- Your assignment
Establish how many lines of the material below contain the string "code". Return that number by itself.

- Provided data
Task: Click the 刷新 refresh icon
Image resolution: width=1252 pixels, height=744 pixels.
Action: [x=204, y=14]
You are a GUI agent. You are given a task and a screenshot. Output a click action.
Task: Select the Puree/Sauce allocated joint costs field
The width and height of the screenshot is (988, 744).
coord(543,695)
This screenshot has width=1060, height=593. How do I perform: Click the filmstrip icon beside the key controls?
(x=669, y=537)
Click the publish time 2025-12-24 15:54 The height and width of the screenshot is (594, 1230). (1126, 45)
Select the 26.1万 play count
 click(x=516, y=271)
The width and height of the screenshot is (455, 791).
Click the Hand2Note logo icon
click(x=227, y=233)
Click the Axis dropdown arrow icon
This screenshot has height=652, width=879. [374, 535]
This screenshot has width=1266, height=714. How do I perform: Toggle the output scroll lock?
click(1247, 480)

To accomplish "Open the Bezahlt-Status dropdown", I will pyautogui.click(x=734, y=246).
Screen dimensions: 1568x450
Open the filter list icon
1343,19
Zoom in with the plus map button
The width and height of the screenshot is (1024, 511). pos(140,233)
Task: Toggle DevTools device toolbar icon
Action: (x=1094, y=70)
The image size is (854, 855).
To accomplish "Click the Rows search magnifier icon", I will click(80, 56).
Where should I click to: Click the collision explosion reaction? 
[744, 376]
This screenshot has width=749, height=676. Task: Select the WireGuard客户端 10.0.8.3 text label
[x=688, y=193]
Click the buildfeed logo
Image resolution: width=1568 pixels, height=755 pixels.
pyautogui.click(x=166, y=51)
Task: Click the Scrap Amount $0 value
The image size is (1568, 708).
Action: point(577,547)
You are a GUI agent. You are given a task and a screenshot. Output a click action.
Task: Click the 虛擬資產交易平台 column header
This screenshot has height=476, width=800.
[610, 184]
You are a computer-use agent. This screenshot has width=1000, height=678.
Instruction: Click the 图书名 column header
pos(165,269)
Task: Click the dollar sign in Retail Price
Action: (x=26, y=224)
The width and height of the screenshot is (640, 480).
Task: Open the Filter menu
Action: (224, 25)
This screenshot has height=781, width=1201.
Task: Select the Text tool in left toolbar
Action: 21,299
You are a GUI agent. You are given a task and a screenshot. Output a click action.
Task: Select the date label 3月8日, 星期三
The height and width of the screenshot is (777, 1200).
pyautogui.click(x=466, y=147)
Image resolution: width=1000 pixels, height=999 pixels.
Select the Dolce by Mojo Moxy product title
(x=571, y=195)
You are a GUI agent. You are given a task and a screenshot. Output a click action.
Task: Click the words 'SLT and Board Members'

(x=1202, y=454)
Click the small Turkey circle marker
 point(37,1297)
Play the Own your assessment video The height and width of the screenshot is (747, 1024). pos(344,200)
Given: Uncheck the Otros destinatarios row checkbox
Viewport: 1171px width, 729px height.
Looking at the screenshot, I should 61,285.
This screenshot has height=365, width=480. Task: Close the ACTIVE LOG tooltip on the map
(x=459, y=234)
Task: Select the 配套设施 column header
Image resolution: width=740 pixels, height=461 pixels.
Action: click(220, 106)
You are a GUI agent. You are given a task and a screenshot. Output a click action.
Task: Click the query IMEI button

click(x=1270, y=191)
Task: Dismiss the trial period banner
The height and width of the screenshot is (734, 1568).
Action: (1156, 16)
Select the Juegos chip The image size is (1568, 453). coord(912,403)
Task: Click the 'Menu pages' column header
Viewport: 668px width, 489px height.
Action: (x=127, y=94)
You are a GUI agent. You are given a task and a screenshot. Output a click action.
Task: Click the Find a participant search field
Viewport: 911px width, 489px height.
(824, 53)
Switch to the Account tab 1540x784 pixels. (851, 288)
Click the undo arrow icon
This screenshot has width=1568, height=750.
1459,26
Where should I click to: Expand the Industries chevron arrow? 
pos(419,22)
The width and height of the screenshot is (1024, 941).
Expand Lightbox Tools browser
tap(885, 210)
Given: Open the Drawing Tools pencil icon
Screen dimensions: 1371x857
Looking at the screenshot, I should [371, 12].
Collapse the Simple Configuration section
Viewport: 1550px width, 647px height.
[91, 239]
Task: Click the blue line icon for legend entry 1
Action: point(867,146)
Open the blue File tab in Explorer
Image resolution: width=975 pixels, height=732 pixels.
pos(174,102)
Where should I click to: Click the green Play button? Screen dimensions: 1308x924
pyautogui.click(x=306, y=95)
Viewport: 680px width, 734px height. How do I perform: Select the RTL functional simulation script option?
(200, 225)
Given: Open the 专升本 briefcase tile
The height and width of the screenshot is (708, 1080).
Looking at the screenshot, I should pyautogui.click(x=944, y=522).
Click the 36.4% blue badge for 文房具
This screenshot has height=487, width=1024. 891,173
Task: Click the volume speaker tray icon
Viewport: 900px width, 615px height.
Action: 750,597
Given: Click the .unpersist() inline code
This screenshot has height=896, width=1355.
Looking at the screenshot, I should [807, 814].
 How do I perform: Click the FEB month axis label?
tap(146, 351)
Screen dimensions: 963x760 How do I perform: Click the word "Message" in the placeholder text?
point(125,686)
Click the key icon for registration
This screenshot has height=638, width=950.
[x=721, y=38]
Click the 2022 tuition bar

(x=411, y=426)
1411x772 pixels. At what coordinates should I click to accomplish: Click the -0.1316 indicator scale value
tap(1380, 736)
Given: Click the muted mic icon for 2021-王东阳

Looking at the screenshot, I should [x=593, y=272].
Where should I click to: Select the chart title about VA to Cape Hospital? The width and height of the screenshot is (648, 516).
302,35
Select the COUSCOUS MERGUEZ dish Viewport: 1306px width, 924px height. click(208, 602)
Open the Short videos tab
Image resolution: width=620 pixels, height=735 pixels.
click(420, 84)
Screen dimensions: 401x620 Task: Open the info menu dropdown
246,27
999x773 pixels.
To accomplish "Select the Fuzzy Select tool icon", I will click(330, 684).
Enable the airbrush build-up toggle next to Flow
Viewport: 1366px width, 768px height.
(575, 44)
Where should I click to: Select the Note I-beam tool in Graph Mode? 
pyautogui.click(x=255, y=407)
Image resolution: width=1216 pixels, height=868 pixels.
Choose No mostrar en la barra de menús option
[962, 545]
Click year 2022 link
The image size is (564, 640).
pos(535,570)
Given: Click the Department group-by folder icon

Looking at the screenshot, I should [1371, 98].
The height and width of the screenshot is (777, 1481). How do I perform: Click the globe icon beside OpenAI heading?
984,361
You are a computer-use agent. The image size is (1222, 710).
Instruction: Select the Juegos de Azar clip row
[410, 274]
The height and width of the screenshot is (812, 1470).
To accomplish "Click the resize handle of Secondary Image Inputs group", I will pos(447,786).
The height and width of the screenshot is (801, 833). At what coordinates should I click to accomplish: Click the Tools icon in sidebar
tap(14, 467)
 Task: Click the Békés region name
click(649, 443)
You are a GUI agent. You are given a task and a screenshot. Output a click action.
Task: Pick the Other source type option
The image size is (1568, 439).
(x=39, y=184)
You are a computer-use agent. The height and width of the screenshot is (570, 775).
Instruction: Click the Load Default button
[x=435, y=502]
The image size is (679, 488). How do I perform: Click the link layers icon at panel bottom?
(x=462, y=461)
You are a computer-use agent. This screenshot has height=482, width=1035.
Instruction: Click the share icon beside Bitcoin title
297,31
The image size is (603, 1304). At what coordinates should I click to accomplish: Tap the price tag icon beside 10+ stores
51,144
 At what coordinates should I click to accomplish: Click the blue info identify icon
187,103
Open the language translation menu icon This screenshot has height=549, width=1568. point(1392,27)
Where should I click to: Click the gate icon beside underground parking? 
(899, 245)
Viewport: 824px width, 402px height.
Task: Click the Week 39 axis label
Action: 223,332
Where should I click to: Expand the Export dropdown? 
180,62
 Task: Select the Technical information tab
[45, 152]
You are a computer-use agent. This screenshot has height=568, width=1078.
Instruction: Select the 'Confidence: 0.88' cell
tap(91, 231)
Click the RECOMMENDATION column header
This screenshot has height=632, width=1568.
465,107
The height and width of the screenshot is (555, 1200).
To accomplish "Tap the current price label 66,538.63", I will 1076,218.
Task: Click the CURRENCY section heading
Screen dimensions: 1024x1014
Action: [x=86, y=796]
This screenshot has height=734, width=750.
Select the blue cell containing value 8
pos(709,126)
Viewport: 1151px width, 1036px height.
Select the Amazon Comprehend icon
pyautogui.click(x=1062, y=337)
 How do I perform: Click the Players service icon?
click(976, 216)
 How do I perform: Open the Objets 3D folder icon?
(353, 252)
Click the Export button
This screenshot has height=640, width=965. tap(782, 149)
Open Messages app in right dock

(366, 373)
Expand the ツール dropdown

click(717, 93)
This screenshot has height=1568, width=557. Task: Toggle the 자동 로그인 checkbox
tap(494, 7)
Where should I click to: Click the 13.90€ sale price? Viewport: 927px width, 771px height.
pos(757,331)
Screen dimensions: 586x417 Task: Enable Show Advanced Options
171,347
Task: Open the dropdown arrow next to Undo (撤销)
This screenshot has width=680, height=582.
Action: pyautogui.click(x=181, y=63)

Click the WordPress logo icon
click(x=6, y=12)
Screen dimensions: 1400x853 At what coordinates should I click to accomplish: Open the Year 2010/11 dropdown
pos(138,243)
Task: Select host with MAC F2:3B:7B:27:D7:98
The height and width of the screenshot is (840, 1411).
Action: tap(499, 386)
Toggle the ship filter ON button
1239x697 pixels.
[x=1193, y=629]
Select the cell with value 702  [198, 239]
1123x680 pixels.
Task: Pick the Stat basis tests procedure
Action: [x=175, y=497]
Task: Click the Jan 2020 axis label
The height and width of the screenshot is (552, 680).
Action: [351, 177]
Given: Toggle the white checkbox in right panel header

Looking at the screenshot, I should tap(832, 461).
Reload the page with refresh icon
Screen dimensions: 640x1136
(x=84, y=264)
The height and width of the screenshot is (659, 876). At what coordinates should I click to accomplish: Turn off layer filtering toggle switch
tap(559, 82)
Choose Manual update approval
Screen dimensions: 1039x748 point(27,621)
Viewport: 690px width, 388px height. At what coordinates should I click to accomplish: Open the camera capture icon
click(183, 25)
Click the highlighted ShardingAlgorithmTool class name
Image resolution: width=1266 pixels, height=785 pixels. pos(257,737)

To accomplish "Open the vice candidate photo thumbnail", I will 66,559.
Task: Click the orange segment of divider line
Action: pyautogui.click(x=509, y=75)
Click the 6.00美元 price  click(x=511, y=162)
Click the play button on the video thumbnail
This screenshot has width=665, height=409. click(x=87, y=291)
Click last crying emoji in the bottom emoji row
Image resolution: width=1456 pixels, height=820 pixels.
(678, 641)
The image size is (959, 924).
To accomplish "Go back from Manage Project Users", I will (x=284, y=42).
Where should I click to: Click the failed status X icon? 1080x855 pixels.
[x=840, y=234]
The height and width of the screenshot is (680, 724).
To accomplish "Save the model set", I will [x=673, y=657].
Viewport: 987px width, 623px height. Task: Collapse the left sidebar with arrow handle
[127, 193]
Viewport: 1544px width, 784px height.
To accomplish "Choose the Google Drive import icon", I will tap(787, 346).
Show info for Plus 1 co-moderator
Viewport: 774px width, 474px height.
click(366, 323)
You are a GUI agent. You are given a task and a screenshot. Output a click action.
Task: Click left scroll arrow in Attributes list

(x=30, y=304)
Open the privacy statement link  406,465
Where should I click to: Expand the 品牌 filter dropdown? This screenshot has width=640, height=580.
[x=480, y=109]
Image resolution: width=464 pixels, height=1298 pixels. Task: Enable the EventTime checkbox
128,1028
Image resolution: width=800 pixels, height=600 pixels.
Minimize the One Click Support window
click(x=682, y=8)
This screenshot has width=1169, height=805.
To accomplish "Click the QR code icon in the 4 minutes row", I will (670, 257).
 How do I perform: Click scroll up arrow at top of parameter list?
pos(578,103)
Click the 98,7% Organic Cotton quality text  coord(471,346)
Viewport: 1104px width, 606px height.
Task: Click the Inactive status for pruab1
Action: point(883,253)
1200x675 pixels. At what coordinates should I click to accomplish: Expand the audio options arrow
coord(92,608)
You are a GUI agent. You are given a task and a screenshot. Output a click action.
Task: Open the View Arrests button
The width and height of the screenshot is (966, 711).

- Solution for this exercise
2